The Complete Works of Swami Vivekananda/Volume 5/Epistles - First Series/XXXII Sister
XXXII
54 W. 33rd Street, N.Y.,
1st February, 1895.
Dear Sister,[1]
I just received your beautiful note.... Well, sometimes it is a good
discipline to be forced to work for work's sake, even to the length of not
being allowed to enjoy the fruits of one's labour.... I am very glad of your
criticisms and am not sorry at all. The other day at Miss Thursby's I had an
excited argument with a Presbyterian gentleman, who, as usual, got very hot,
angry, and abusive. However, I was afterwards severely reprimanded by Mrs.
Bull for this, as such things hinder my work. So, it seems, is your opinion.
I am glad you write about it just now, because I have been giving a good
deal of thought to it. In the first place, I am not at all sorry for these
things — perhaps that may disgust you — it may. I know full well how good it
is for one's worldly prospects to be sweet. I do everything to be sweet, but
when it comes to a horrible compromise with the truth within, then I stop. I
do not believe in humility. I believe in Samadarshitva — same state of mind
with regard to all. The duty of the ordinary man is to obey the commands of
his "God", society; but the children of light never do so. This is an
eternal law. One accommodates himself to surroundings and social opinion and
gets all good things from society, the giver of all good to such. The other
stands alone and draws society up towards him. The accommodating man finds a
path of roses; the non-accommodating, one of thorns. But the worshippers of
"Vox populi" go to annihilation in a moment; the children of truth live for ever.
I will compare truth to a corrosive substance of infinite power. It burns
its way in wherever it falls — in soft substance at once, hard granite
slowly, but it must. What is writ is writ. I am so, so sorry, Sister, that I
cannot make myself sweet and accommodating to every black falsehood. But I
cannot. I have suffered for it all my life. But I cannot. I have essayed and
essayed. But I cannot. At last I have given it up. The Lord is great. He
will not allow me to become a hypocrite. Now let what is in come out. I have
not found a way that will please all, and I cannot but be what I am, true to
my own self. "Youth and beauty vanish, life and wealth vanish, name and fame
vanish, even the mountains crumble into dust. Friendship and love vanish.
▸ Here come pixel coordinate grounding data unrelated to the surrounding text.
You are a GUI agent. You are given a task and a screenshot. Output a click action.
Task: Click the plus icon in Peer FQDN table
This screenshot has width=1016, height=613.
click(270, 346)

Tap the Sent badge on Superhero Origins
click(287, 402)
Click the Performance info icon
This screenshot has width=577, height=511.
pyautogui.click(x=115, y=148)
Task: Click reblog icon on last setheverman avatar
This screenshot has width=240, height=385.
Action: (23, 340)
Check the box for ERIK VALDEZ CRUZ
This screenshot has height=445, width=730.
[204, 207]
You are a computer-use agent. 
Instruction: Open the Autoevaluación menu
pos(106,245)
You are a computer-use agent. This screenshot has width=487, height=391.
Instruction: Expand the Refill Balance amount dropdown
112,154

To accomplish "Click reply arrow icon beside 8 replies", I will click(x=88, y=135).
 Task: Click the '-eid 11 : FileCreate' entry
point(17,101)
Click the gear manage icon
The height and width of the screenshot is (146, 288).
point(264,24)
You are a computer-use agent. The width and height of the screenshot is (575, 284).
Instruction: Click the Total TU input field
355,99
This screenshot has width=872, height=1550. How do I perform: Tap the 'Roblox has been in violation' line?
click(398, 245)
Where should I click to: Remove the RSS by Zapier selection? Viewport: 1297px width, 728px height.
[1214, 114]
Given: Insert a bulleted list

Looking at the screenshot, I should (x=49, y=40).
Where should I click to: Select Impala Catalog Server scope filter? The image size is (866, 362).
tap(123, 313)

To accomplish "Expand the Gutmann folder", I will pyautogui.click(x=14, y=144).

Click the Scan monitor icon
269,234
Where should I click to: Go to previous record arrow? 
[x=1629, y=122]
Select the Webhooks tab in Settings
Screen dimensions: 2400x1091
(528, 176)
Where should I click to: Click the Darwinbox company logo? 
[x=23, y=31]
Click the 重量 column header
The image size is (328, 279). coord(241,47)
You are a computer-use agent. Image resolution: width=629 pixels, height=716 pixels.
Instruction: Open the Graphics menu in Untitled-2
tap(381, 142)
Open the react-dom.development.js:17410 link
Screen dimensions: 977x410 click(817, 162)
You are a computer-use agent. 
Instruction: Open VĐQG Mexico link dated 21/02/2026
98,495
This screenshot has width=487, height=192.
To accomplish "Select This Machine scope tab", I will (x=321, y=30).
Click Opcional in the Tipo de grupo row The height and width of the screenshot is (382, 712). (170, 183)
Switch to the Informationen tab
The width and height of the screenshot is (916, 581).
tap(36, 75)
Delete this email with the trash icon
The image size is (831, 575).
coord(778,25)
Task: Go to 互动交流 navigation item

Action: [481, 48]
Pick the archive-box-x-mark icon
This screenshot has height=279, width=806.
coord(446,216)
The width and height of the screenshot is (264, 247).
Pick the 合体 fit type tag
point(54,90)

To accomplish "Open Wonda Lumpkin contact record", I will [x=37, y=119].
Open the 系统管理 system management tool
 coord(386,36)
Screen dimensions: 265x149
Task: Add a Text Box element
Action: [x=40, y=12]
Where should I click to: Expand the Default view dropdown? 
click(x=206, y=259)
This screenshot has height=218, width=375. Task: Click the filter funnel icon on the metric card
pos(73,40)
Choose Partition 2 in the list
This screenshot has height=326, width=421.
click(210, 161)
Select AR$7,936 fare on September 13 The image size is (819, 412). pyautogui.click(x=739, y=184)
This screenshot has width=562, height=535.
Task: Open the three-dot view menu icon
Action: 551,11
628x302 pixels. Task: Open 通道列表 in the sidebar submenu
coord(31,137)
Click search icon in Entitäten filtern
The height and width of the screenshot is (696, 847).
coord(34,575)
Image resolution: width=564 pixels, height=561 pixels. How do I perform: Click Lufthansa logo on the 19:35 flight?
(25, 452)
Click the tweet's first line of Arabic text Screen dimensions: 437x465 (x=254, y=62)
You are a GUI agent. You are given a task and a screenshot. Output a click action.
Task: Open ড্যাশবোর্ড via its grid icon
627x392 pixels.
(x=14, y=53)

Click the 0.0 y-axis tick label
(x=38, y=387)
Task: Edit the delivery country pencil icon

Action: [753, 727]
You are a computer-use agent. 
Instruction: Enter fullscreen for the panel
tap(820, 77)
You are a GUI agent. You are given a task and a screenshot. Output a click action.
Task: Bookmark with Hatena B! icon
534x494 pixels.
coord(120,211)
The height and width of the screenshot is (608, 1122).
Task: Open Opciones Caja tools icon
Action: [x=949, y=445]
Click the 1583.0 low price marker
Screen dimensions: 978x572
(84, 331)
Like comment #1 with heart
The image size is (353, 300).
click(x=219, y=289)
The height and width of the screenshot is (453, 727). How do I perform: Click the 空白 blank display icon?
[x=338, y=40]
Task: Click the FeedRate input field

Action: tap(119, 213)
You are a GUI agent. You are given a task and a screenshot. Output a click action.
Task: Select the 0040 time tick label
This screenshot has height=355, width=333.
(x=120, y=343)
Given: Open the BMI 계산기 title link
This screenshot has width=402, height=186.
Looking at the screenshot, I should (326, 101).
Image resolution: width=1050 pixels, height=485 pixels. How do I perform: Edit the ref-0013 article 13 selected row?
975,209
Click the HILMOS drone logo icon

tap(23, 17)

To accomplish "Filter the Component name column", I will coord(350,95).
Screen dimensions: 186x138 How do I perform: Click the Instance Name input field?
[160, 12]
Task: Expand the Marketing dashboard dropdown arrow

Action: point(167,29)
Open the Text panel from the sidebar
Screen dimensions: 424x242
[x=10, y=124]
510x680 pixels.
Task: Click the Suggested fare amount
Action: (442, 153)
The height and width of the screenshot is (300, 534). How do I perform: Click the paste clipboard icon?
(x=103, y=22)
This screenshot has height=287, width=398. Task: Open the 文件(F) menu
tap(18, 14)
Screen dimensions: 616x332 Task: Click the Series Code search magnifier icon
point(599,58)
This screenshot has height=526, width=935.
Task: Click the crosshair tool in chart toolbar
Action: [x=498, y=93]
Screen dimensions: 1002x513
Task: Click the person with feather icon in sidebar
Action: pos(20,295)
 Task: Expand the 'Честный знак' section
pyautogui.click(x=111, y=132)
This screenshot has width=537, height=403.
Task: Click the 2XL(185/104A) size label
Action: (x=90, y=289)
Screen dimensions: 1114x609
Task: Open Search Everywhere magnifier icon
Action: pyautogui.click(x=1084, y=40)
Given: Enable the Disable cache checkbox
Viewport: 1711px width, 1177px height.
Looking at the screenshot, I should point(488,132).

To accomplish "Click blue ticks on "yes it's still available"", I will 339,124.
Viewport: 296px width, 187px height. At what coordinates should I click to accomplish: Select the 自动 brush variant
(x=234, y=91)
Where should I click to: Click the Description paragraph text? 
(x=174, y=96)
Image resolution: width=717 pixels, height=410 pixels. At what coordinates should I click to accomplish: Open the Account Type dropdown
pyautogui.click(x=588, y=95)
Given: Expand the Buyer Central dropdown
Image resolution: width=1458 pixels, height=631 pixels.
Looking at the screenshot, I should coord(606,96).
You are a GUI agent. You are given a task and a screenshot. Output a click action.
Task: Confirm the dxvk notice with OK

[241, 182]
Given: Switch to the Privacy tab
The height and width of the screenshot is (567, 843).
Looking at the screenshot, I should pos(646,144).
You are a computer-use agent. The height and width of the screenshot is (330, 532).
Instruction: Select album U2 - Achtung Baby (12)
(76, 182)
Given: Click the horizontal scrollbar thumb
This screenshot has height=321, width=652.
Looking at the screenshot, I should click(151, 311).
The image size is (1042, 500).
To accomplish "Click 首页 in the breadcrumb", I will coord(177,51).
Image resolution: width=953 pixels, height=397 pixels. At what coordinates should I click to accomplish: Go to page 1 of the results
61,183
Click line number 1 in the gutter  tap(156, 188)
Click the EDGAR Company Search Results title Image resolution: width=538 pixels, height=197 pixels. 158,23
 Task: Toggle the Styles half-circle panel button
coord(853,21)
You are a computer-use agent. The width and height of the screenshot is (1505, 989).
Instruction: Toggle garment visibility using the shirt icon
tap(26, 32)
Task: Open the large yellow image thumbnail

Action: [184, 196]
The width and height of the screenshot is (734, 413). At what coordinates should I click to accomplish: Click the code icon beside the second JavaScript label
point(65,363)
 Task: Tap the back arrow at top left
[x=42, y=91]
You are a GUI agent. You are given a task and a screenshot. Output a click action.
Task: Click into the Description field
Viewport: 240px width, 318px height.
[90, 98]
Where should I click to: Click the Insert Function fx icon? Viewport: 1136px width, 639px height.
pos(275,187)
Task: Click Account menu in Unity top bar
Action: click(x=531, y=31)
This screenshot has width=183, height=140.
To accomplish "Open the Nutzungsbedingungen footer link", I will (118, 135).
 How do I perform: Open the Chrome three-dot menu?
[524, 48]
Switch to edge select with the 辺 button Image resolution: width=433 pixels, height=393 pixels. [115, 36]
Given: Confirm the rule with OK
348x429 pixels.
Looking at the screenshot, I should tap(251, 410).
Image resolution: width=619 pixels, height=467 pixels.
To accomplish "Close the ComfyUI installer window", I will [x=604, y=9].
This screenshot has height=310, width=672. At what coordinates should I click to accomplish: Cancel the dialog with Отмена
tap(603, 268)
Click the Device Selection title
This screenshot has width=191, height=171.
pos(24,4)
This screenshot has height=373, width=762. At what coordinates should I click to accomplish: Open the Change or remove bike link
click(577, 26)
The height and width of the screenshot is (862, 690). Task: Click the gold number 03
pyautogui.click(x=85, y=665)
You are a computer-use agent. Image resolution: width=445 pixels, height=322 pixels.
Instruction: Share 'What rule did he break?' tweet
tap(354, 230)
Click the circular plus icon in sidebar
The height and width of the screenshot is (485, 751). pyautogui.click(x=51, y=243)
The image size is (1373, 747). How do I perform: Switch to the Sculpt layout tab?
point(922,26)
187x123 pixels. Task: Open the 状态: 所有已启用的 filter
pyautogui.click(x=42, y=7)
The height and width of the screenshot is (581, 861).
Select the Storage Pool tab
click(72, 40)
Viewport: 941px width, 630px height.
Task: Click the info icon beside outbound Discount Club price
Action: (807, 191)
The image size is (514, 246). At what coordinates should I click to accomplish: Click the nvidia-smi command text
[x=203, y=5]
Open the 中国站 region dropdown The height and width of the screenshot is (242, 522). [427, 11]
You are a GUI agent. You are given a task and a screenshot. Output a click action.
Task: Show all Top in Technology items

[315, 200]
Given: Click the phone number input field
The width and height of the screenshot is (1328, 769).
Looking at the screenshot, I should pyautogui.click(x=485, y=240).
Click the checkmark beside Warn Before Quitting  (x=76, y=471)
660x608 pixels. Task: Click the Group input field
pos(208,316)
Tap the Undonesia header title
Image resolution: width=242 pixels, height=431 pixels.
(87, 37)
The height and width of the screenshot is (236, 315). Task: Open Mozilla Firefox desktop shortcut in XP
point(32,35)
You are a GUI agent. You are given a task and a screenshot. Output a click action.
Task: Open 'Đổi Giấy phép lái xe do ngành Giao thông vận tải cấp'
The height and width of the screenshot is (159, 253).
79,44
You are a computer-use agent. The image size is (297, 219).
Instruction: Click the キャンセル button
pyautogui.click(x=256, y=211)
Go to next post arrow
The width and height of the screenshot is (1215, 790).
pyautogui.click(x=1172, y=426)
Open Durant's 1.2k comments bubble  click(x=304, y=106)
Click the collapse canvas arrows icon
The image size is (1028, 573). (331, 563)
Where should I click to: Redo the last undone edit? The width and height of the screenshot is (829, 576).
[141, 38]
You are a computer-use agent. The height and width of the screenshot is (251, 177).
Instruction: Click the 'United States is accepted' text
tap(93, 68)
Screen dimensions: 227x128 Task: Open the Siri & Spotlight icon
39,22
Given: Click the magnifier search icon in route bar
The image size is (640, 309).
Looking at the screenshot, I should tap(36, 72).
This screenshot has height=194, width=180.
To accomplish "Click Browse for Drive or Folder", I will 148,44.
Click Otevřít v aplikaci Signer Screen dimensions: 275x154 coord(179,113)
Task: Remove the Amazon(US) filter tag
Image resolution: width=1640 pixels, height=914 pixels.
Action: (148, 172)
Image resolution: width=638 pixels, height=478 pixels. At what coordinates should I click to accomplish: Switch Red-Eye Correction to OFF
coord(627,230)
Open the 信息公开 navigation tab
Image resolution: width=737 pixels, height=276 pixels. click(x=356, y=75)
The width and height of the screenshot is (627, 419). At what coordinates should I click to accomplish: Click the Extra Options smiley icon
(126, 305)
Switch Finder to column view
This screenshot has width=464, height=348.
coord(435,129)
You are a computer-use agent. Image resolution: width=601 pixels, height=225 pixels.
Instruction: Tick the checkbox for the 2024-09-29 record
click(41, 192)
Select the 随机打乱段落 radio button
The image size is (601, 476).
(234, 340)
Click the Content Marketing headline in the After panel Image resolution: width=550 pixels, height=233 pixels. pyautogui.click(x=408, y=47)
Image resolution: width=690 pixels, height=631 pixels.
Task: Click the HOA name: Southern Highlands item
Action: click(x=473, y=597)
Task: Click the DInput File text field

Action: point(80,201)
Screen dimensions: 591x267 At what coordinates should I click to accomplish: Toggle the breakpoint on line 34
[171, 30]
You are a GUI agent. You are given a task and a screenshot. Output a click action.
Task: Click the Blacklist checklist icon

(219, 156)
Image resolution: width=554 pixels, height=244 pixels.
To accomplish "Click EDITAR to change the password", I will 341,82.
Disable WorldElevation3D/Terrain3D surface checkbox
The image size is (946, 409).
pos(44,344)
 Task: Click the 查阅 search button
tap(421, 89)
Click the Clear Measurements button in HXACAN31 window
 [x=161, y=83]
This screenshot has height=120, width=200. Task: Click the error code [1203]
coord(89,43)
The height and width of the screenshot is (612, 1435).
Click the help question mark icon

Truth alone abides." God of Truth, be Thou alone my guide! I am too old to
change now into milk and honey. Allow me to remain as I am. "Without fear
— without shopkeeping, caring neither for friend nor foe, do thou hold on to
Truth, Sannyâsin, and from this moment give up this world and the next and
all that are to come — their enjoyments and their vanities. Truth, be thou
alone my guide." I have no desire for wealth or name or fame or enjoyments,
Sister — they are dust unto me. I wanted to help my brethren. I have not the
tact to earn money, bless the Lord. What reason is there for me to conform
to the vagaries of the world around me and not obey the voice of Truth
within? The mind is still weak, Sister, it sometimes mechanically clutches
at earthly help. But I am not afraid. Fear is the greatest sin my religion
teaches.
The last fight with the Presbyterian priest and the long fight afterwards
with Mrs. Bull showed me in a clear light what Manu says to the Sannyasin,
"Live alone, walk alone." All friendship, all love, is only limitation.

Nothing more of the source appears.